Des connexions Internet rarissimes

Il faut savoir qu'à Cuba, les habitants ne sont pas autorisés à avoir une connexion Internet à leur domicile. Ce qui pour nous est devenu une simple habitude quotidienne reste un privilège hors de prix sur l'île. Jusqu'à présent, seuls quelques salles publiques et quelques hôtels étaient connectés. L'accès reste très restreint hormis pour les étrangers résidant sur l'île qui ont le droit de posséder une connexion Internet à leur domicile. La condition préalable : avoir obtenu une autorisation auprès de l'Etesca, unique opérateur du pays. De plus, le paiement doit s'effectuer soit en dollar américain soit en devise étrangère. Or, les Cubains ne sont pas censés détenir de peso cubain convertible. La tâche est donc très rude.
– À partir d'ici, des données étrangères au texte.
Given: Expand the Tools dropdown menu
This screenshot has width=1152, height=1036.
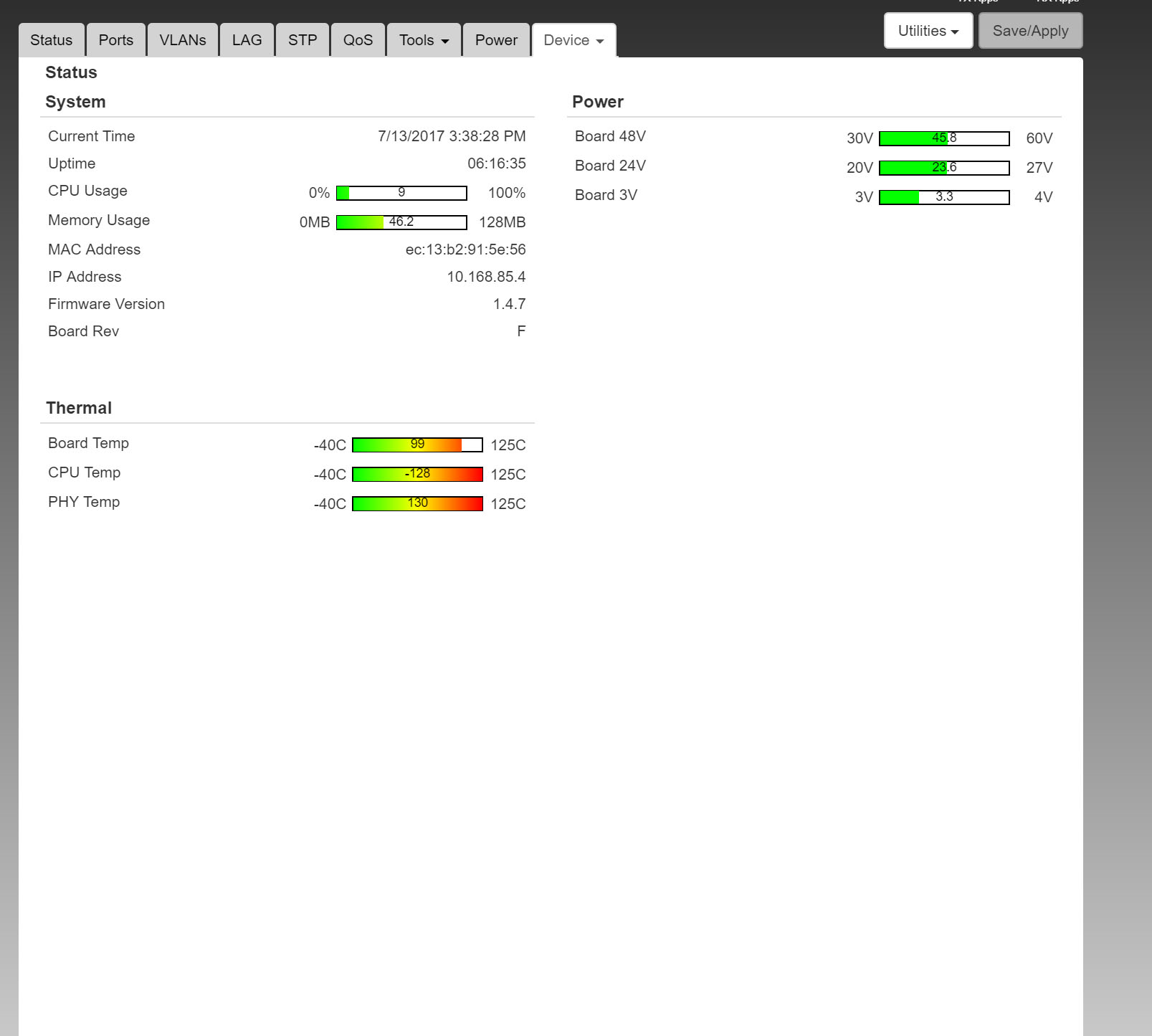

Le Journal International a tenté d'en savoir plus sur les modes de consommation du net à Cuba. Felix Lopez (* le nom a été modifié, la personne interrogée préférant garder l'anonymat), 39 ans, réside à La Havane. À la question « comment utilisez-vous Internet ? », il répond : « Je me connecte à Internet par le compte d'un membre de ma famille. Elle est née en Espagne, donc de nationalité espagnole et vit à Cuba depuis l'âge de 4 ans. Donc techniquement, elle est reconnue comme étrangère vivant à Cuba et a accès à Internet depuis son domicile. C'est une connexion à très bas débit, 5kb/s et limitée à 30 heures par mois... Avec ça, aucune chance de pouvoir regarder une vidéo sur Youtube par exemple. »
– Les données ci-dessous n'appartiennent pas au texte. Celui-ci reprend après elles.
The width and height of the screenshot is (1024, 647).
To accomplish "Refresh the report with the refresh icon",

Pour les autorités, les citoyens lambdas « n'ont pas besoin d'accéder aux pages Internet », considérées comme « ennemies » et mauvaises pour les Cubains. Auparavant, l'accès à Internet restait limité à des corps stratégiques : journalistes, médecins, universités et entreprises. La plupart des Cubains vivent dans la pauvreté au sein d'un pays très fermé. Une situation qui n'est pas sans rappeler que Cuba est l'un des 60 pays à pratiquer la censure sur Internet.

Depuis 2008 seulement, la vente d'ordinateurs personnels et de téléphones portables est devenue légale. L'accès aux mobiles est également très restreint car leur utilisation est quasi inabordable : peu de Cubains sont prêts à payer la moitié de leur salaire mensuel pour s'offrir un ligne de téléphone mobile. La mesure levée par Raul Castro a enclenché le processus de fin des restrictions concernant les outils technologiques et les biens de consommation.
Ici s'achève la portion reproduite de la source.